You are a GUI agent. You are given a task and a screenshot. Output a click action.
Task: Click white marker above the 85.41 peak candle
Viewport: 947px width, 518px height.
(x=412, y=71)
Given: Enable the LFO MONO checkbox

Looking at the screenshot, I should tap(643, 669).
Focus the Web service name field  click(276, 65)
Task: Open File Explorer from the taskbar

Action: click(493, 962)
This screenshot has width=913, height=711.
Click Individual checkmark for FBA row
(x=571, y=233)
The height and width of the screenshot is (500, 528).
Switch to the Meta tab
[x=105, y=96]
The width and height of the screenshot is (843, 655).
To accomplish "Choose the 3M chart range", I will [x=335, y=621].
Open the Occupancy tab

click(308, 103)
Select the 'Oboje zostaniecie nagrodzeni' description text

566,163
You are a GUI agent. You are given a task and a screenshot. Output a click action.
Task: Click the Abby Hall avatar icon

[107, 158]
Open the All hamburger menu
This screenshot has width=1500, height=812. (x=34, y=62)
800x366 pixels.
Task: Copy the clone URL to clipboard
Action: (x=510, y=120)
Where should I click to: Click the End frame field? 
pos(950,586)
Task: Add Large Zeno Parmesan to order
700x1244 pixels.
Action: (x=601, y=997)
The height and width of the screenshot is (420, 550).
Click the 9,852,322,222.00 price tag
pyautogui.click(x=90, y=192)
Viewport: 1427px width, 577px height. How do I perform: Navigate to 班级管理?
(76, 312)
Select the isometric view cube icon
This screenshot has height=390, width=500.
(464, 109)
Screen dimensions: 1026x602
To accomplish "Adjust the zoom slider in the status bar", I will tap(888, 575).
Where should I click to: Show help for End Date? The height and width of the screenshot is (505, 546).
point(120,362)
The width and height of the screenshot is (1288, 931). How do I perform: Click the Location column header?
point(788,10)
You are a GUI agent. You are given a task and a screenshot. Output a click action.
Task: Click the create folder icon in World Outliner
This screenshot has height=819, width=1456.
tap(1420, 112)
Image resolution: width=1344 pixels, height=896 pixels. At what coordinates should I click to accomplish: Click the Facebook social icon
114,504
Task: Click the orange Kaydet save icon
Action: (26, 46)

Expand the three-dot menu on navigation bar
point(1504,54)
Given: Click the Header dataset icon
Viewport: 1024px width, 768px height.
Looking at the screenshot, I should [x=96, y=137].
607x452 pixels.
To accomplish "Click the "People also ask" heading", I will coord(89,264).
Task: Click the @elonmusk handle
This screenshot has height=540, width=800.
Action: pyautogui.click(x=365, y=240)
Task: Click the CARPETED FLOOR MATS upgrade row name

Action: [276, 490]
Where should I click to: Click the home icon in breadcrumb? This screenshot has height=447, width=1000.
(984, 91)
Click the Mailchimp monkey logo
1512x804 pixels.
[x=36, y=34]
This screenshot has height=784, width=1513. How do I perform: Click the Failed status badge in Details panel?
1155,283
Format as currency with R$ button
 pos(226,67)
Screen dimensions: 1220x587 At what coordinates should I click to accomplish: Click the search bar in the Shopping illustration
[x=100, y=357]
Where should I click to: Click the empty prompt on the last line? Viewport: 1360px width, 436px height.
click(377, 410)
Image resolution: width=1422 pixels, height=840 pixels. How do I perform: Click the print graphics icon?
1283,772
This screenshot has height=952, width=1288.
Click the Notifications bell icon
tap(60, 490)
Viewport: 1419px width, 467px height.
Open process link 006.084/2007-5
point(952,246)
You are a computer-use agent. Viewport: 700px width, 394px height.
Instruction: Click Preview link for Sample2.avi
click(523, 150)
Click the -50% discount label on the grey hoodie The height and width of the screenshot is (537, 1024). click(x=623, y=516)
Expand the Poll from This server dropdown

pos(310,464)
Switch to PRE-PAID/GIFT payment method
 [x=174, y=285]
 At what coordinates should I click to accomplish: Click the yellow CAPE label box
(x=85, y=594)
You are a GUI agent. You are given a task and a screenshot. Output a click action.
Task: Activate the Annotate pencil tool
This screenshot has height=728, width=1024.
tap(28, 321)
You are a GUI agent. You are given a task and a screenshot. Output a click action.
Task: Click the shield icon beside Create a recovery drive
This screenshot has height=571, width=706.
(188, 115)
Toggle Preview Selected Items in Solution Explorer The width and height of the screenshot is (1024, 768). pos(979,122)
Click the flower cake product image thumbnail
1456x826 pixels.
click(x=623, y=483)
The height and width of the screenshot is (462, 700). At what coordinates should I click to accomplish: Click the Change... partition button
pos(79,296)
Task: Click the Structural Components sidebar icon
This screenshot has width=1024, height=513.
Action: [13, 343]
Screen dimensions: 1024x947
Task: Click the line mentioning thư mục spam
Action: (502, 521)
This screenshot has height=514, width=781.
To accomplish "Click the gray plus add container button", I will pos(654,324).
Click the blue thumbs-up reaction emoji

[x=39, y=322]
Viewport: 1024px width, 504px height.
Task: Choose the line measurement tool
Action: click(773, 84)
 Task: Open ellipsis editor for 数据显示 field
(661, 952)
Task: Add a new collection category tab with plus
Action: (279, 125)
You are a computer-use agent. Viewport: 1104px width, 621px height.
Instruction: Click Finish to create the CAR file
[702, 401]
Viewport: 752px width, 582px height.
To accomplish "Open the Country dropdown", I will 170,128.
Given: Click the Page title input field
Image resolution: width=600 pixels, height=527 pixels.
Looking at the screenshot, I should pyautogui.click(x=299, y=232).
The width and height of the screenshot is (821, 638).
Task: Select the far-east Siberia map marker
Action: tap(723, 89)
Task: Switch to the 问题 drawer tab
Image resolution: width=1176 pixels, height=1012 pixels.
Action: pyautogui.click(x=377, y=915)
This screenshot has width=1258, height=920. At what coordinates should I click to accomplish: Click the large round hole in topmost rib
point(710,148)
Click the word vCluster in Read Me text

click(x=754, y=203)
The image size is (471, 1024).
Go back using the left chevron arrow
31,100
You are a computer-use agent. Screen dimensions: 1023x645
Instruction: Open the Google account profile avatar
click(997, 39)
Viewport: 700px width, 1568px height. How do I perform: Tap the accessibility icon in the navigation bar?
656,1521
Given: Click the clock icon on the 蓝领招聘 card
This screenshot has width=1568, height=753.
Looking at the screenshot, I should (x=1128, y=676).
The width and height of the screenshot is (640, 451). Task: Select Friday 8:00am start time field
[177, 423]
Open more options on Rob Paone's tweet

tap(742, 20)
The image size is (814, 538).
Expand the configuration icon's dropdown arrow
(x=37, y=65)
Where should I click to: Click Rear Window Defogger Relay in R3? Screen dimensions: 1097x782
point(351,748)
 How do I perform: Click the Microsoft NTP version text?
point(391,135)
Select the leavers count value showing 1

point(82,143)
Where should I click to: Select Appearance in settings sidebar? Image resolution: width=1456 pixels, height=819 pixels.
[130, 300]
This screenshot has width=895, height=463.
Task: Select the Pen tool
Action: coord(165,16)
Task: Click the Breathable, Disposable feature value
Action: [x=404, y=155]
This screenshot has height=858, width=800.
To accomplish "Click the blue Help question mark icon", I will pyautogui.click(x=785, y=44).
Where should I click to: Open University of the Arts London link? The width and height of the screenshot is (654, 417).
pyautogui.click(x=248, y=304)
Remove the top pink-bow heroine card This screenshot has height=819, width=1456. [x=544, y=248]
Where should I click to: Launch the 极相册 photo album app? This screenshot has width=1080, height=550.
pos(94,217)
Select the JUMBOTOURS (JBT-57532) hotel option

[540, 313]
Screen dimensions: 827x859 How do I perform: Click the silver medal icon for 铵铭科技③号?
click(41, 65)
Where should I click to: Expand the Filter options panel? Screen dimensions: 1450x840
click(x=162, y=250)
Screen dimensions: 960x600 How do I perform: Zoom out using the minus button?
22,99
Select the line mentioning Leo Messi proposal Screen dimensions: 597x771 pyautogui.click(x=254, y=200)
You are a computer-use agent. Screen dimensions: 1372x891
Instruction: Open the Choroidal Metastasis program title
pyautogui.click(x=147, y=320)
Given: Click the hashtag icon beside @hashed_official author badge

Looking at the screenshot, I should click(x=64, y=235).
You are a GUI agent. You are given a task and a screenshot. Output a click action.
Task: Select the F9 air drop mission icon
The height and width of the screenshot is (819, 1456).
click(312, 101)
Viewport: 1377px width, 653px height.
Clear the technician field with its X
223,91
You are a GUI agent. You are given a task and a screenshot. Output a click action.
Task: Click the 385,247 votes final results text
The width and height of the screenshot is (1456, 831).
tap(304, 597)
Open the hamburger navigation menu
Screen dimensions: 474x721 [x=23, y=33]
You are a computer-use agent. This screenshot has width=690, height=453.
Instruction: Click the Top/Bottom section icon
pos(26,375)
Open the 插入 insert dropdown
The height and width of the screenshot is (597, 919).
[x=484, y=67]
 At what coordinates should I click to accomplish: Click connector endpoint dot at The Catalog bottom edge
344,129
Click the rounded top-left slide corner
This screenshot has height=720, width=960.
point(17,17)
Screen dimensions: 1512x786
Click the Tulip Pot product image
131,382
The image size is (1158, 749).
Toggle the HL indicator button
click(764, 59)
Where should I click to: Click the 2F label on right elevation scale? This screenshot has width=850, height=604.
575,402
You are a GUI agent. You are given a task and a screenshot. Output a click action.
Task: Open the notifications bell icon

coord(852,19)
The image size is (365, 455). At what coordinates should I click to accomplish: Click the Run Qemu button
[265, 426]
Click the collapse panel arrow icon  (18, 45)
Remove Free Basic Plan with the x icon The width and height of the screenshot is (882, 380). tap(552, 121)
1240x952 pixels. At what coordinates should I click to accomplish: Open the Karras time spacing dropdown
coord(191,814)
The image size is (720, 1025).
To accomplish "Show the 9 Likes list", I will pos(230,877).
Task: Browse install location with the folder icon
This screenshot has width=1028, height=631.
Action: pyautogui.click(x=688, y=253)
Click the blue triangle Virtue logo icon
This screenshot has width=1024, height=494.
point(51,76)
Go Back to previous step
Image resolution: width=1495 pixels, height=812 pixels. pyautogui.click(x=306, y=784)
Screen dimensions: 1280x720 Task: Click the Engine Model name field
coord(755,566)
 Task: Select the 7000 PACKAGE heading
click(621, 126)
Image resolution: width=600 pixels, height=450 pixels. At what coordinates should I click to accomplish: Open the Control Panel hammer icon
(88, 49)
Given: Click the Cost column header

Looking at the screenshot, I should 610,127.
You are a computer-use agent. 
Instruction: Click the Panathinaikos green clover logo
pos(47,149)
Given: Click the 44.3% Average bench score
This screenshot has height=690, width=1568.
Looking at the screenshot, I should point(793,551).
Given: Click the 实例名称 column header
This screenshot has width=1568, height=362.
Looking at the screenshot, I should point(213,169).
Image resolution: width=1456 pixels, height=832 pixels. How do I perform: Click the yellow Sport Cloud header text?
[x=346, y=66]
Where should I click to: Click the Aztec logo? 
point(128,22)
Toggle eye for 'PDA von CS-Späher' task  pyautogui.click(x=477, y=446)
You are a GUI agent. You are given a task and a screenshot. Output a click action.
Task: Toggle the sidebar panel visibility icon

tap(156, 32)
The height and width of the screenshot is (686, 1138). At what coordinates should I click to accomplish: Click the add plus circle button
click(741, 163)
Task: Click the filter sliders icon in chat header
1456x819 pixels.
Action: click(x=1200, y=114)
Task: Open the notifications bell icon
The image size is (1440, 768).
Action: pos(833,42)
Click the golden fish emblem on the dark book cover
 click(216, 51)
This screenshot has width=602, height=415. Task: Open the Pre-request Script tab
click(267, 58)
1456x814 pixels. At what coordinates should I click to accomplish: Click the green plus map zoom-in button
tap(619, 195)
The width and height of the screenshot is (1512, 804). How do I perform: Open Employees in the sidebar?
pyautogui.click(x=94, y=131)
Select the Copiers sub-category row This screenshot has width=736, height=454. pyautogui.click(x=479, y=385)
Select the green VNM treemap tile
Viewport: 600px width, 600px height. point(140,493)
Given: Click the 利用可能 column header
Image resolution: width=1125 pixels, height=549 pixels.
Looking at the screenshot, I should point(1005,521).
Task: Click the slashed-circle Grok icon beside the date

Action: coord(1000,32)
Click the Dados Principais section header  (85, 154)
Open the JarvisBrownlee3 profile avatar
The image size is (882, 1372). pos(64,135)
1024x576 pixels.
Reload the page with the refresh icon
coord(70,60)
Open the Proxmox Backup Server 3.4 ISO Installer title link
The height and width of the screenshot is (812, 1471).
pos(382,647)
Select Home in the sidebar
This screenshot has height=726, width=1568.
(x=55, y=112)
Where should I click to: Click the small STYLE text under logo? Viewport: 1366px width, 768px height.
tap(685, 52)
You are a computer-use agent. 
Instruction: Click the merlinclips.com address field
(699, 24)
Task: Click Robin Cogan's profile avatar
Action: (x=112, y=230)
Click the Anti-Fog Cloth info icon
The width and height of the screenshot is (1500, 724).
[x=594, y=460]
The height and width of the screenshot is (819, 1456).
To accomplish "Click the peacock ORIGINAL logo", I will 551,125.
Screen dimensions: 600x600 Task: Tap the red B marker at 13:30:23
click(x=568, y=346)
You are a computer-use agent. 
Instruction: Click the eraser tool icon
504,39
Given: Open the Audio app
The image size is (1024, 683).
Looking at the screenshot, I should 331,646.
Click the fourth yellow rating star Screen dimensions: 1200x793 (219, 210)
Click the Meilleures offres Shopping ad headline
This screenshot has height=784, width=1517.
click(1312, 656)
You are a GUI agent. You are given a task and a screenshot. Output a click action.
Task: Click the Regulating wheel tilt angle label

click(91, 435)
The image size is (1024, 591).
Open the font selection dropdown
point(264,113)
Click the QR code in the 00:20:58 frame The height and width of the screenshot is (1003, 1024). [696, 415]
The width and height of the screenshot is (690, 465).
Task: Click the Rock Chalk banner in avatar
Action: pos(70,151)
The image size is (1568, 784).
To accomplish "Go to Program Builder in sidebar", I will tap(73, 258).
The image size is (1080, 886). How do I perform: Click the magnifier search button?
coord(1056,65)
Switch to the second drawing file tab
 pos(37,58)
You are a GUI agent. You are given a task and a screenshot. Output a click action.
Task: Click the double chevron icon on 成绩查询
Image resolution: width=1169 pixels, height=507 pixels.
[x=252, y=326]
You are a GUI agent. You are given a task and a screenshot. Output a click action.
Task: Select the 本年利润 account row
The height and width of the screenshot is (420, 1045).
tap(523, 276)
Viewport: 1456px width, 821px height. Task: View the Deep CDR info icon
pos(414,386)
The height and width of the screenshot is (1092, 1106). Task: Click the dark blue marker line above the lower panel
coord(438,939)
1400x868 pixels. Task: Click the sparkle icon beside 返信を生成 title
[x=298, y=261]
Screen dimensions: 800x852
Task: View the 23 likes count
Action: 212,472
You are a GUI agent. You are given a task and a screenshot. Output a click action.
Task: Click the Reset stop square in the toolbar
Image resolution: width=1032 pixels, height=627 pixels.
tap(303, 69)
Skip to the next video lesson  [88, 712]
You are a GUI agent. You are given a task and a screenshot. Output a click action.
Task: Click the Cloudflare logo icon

━━━━━━━━━━━━━━━━━━━━

_Job_
Copy the entries above again, starting with the line with "The image size is (720, 1025)." and going on through the line with "click(621, 126)", keeping the requests as they are. Shift every number in the answers, the coordinates and any sizes stated there, up by 5.

_Task response_
The image size is (720, 1025).
To accomplish "Show the 9 Likes list", I will pos(235,882).
Task: Browse install location with the folder icon
This screenshot has width=1028, height=631.
Action: pyautogui.click(x=693, y=258)
Click the blue triangle Virtue logo icon
This screenshot has width=1024, height=494.
point(56,81)
Go Back to previous step
Image resolution: width=1500 pixels, height=817 pixels. pyautogui.click(x=311, y=789)
Screen dimensions: 1280x720 Task: Click the Engine Model name field
coord(760,571)
 Task: Select the 7000 PACKAGE heading
click(626, 131)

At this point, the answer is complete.